* _INSTRUCTION A_: In the herb-growing article below, rewrite the paragraph beginning "You can’t have a mojito without mint" as a short bulleted list that keeps its main facts.
* _INSTRUCTION B_:
For the herb-growing article below, decide whether each statement agrees with the article. Answer yes or no, and quote the deciding words.
(i) Herbs growing in the ground still need an inch of water a week.
(ii) Italian flat-leaf parsley is the kind seen as a garnish on many restaurant plates.
(iii) The buds of chives are edible.
* _INSTRUCTION C_: According to the herb-growing article below, which basil variety is one of Dehn’s favorites?

* _EXCERPTED PASSAGE_:
______

For those cooks who pine for the spontaneity of pinching off a sprig of oregano or basil leaf, consider this: Grow your own.
I know, I know. You planted them a while back in the harsh sun, forgot to water them and they disappeared into the earth. That happens when you neglect any plant, and especially the more delicate ones.
Think of herbs as you would puppies, said Paige Pelini, co-owner of Mother Earth Gardens in Minneapolis, especially if you’re growing them in pots, where they need attention every day. In the ground, they’re more self-sufficient, but they still need an inch of water a week. That’s not a lot of effort for plants that have such an impact on dinner.
There’s not much more to growing them than that. Really. Pelini and Bonnie Dehn of Dehn’s Garden in Andover, offer their tips on putting together a kitchen garden of herbs.
Start with the basic four
Plant only a few herbs until you are comfortable with the results. A typical starter kit includes parsley, basil, chives and mint. For parsley, you have two options: the curly variety, its familiar wave a garnish on many restaurant plates, and the Italian flat-leaf that’s more often used in cooking. Whichever your preference, don’t relegate it to a bit part on the menu. Toss it in salads. Add it to soups. Experiment.
For basil, the choices of variety are plentiful. The traditional leaves found in the produce aisle are for Italian basil, the type used to make pesto. Toss those leaves into salads, too (use as you would spinach). Once you’ve tried the traditional leaf, branch out to other basils: cinnamon, for example, one of Dehn’s favorites. “I pick off the blooms and use them for potpourri. I use the leaves with chicken and fish, as well as turkey and pasta salads.”
Pelini uses chives as a quick pick-me-up on a dish. Dehn reaches for them daily, sprinkling them everywhere, from baked potatoes to casseroles. “Remember those little blooms — the flowers are edible, even the buds, which taste like an onion-flavored mushroom. Sauté the buds or put them on a shish kebab,” she noted.
You can’t have a mojito without mint, which is also terrific to drop into lemonade or iced tea. “Bruise” the leaves so they give up their flavor. Use a muddler when the leaves are for cocktails, or stir firmly with a spoon. Be sure to grow mint in a pot and not in the garden itself. “Mint doesn’t play nicely with others,” said Pelini about the herb’s tendency to take over.

______

* _DATASET EXCERPT_:
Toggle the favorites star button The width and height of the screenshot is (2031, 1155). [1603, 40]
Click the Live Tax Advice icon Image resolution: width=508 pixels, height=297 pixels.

______

* _PROBLEM SOLUTION A_:
- Mint is essential for a mojito and also works well in lemonade or iced tea.
- Bruise the leaves to release their flavor. Use a muddler for cocktails, or stir firmly with a spoon.
- Grow mint in a pot, not in the garden itself. Pelini says it "doesn’t play nicely with others" because it tends to take over.

* _PROBLEM SOLUTION B_:
(i) Yes: "In the ground, they’re more self-sufficient, but they still need an inch of water a week."
(ii) No: "the curly variety, its familiar wave a garnish on many restaurant plates, and the Italian flat-leaf that’s more often used in cooking"
(iii) Yes: "the flowers are edible, even the buds, which taste like an onion-flavored mushroom"

* _PROBLEM SOLUTION C_: Cinnamon basil.